International standards for key clinical elements will be vital - dm+d, SNOMED CT, ICD-10 and so on. Exchanging and reconciling data using these standards as a reference point sounds like a dull problem of technical plumbing. It is, but it is also the essential infrastructure to make the vision a reality. Triscribe would love to work in this area.
It looks like there is money to support the policy ambition. I lose track of all the various funding announcements and projects. No doubt there is double counting and other tricks to generate headlines involved. Even numbers in billions are little more than rounding errors for an organisation with spending of £136 Billion in the last financial year. Nonetheless, there is an appetite to invest real money in digital for the NHS.
Anything we can do, we can afford - its not about the money
That is good news. But money is not the problem. In fact, for the challenges facing the NHS, money doesn’t really matter.
“Anything we can actually do, we can afford.” John Maynard Keynes, The Listener 2 April 1942
The real problem is the limited to waht “we can actally do” We don’t have enough people. Demographic reality. The number of people who need healthcare and people who can deliver it is out of balance. It will get worse here and in every country in the developed world.

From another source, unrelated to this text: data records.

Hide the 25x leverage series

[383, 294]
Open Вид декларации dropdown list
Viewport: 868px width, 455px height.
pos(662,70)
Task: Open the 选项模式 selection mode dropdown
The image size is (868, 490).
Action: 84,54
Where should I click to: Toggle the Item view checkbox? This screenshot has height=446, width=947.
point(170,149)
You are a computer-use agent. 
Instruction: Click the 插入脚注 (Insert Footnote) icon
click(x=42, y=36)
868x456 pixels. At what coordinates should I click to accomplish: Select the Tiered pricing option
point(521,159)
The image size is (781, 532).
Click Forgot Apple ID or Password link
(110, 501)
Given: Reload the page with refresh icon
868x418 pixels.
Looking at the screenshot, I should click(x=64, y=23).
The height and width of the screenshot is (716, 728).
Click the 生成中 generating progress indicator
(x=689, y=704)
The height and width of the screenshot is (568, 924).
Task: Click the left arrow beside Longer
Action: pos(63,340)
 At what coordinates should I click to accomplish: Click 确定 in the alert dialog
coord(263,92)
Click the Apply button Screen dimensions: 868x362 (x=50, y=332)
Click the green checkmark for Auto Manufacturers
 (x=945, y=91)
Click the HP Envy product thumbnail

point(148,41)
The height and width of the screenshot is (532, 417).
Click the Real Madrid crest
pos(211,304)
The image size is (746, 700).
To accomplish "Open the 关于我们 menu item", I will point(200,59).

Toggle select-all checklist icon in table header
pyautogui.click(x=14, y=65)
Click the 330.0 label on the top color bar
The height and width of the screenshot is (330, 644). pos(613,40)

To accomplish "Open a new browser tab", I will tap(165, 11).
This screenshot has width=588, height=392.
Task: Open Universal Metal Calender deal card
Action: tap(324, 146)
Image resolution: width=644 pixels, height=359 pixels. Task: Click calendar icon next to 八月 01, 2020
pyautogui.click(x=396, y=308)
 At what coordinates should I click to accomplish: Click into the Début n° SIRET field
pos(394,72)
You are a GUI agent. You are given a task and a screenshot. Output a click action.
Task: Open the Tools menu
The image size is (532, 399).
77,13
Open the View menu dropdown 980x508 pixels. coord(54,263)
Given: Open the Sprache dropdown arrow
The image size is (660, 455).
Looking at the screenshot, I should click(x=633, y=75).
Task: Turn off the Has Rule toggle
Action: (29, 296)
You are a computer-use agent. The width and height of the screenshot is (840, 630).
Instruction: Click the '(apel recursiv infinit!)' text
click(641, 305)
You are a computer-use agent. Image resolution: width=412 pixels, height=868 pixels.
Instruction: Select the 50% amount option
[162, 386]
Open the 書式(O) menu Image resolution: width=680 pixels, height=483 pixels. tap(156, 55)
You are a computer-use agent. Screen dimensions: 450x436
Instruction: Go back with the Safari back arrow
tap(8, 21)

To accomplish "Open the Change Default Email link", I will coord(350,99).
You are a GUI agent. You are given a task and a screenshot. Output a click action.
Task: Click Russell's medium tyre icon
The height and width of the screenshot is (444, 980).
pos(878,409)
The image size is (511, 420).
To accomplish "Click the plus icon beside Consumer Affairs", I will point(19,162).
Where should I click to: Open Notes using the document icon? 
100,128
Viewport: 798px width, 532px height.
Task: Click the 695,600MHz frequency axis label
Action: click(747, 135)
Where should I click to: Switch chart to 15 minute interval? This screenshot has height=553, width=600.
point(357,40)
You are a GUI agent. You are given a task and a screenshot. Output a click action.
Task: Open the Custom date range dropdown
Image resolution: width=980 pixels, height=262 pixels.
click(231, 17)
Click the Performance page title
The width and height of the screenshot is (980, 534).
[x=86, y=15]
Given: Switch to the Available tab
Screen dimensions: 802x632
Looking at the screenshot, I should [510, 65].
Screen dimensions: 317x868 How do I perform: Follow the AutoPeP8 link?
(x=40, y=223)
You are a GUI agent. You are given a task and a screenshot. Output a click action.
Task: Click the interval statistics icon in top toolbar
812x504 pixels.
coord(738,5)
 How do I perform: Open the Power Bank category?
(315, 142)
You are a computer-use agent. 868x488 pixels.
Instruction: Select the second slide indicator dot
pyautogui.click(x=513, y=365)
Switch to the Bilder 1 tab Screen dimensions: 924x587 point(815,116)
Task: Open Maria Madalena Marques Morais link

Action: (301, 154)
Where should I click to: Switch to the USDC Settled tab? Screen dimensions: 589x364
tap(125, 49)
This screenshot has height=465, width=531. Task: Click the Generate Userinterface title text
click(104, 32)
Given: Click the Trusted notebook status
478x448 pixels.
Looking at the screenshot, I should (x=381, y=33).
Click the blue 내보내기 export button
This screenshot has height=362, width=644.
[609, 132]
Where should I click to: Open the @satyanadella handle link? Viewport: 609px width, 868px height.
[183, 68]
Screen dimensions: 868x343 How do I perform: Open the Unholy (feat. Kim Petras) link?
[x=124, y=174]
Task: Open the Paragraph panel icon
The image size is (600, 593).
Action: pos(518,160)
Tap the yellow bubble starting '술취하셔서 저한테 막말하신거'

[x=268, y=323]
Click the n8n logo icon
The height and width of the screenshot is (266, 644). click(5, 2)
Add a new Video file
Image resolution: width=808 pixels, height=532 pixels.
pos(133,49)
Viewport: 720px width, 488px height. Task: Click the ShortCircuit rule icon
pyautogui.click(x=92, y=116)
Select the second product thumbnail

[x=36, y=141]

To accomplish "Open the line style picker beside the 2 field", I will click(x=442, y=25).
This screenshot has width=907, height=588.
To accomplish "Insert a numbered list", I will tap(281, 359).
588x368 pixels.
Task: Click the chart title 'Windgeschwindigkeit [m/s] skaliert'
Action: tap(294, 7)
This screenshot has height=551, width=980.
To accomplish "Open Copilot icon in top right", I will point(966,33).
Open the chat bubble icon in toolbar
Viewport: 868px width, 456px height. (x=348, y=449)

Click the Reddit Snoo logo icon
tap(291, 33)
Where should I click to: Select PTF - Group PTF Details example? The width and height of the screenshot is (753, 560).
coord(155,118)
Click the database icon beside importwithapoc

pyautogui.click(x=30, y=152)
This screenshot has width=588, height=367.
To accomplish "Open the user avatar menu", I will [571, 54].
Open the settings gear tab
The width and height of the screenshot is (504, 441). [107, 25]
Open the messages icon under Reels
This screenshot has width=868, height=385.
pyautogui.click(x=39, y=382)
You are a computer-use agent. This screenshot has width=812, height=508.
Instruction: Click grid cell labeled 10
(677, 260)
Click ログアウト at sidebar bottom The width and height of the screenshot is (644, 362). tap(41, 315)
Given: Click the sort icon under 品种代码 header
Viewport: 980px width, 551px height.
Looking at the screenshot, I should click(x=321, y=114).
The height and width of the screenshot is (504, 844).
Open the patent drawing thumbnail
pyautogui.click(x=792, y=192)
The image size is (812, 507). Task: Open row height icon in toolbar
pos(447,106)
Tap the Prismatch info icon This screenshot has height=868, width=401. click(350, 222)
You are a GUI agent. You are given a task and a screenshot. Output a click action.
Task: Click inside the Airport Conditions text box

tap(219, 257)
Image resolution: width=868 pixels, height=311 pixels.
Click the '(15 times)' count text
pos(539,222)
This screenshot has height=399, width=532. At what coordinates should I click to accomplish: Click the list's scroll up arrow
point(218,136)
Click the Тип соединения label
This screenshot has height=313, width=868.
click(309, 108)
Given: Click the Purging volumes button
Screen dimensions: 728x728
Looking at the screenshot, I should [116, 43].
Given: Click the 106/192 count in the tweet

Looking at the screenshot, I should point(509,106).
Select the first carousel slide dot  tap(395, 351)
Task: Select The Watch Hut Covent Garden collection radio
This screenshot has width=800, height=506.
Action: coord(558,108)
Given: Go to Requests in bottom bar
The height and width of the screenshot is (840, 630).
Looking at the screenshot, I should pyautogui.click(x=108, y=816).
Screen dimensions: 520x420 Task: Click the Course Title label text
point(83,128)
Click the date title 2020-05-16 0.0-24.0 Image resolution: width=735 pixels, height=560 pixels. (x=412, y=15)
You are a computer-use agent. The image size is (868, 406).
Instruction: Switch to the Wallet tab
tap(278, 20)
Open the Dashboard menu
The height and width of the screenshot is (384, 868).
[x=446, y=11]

Digital is an opportunity to help the people we have achieve more with less friction and hassle. Its not the whole answer, but it has to be part of the solution.
Money cannot unlock that opportunity.
We need change. Better tools and people who have the working environment, skills and desire to use them.
Change is bloody hard. We need to try lots of different approaches. Innovation should be one. The NHS was born out of innovation and has been the greatest platform for innovation ever created in the UK.
The good news is that a tiny amount of money given to innovators can make an enormous difference. £100 million given to people with passion and half-formed ideas would be enough.